Researchers are examining the role of gastrointestinal proteins called glucagon-like peptides in the development of obesity in bonnet macaques. Bonnet macaques are unique among NHPs because they have a strong genetic predisposition to obesity. This research is looking for obesity treatments that will be as effective as invasive bariatric surgery, but with far less risk.
In conclusion, because NHPs are the most readily available models with the greatest psychological and genetic similarities to humans, they play an indispensable role in the process of medical research and development.
"Without continued nonhuman primate research, many important translational discoveries in the field of transplantation will never happen. These preclinical investigations are critical to the many patients who are currently waiting for transplantation and the many others who are facing the possibility of organ rejection after transplantation." -James S. Allan, MD, thoracic surgeon and co-director of the Cardiothoracic Transplantation Laboratory at Massachusetts General Hospital. |
Two federal agencies oversee how animals are used in medical research.
For research funded by any Public Health Service entity, such as the National Institutes of Health (NIH) or the National Science Foundation, the NIH:
→Establishes Public Health Service Policy on Humane Care and Use of Laboratory Animals [20].
→Mandates use of the Guide for the Care and Use of Laboratory Animals, which is issued by theNational Academy of Science Institute for Lab oratory Animal Research. This guide addresses day-to-day aspects of caring for laboratory animals [21].
→Mandates that every institution appoints an Institutional Animal Care and Use Committee (see below).
The USDA’s Animal Plant and Health Inspection Service enforces the Animal Welfare Act with unannounced compliance inspections of all regulated entities using animals in research, testing or teaching at least yearly [22].
"Today’s researchers monitor not just the nutritional and environmental needs of NHPs but psychological needs, too." -Robert Shade, PhD, Scientist Emeritus at Southwest National Primate Research Center |
The Association for the Assessment and Accreditation of Laboratory Animal Care International is an independent non-government accrediting organization. While voluntary, this accreditation includes broader requirements than the regulations. This demonstrates research facilities want to go “above and beyond” in the care of animals [23].

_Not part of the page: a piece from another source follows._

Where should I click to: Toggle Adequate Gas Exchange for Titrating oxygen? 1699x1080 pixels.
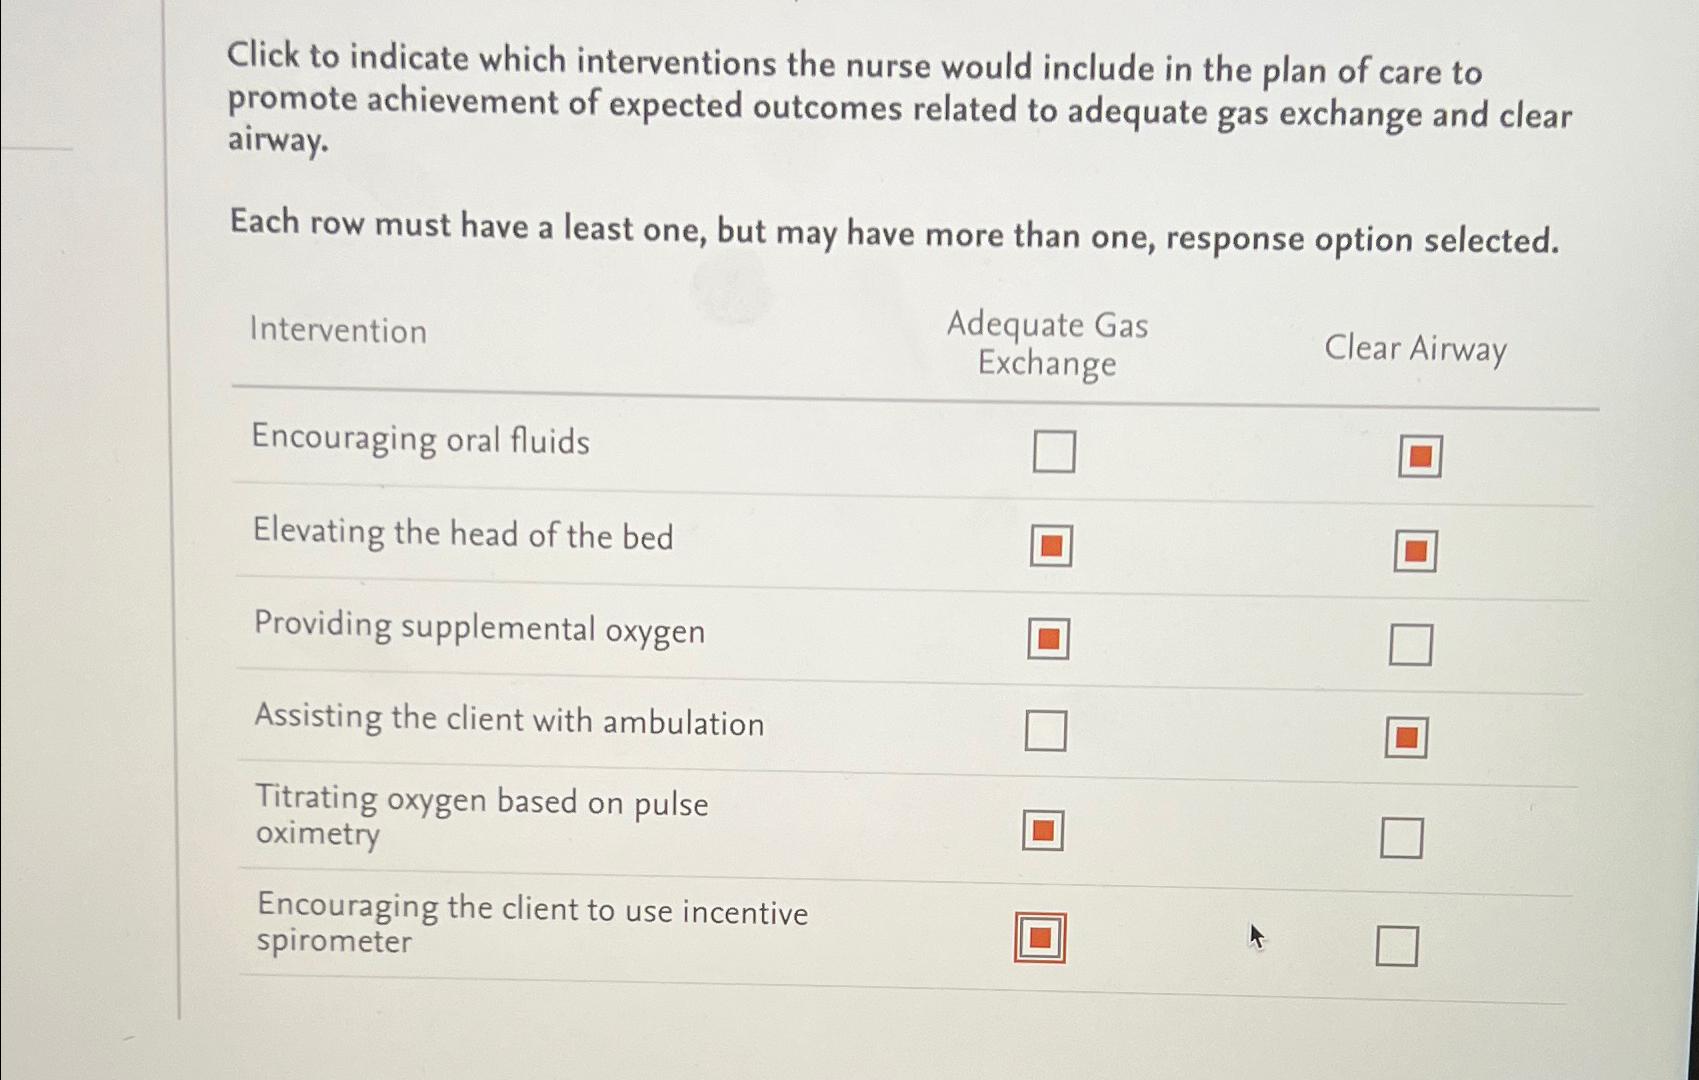tap(1045, 829)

Every institution involved in nonhuman primate research is required by the Animal Welfare Act as well as Public Health Service policy to appoint and empower an Institutional Animal Care and Use Committee [24] that reviews and approves the research. Scientists must justify their use of primates and also explain why alternative forms of research (for example, studying cells or using computer simulations) are not able to achieve their scientific goals. They must also confirm that their research does not unnecessarily duplicate previous research [25].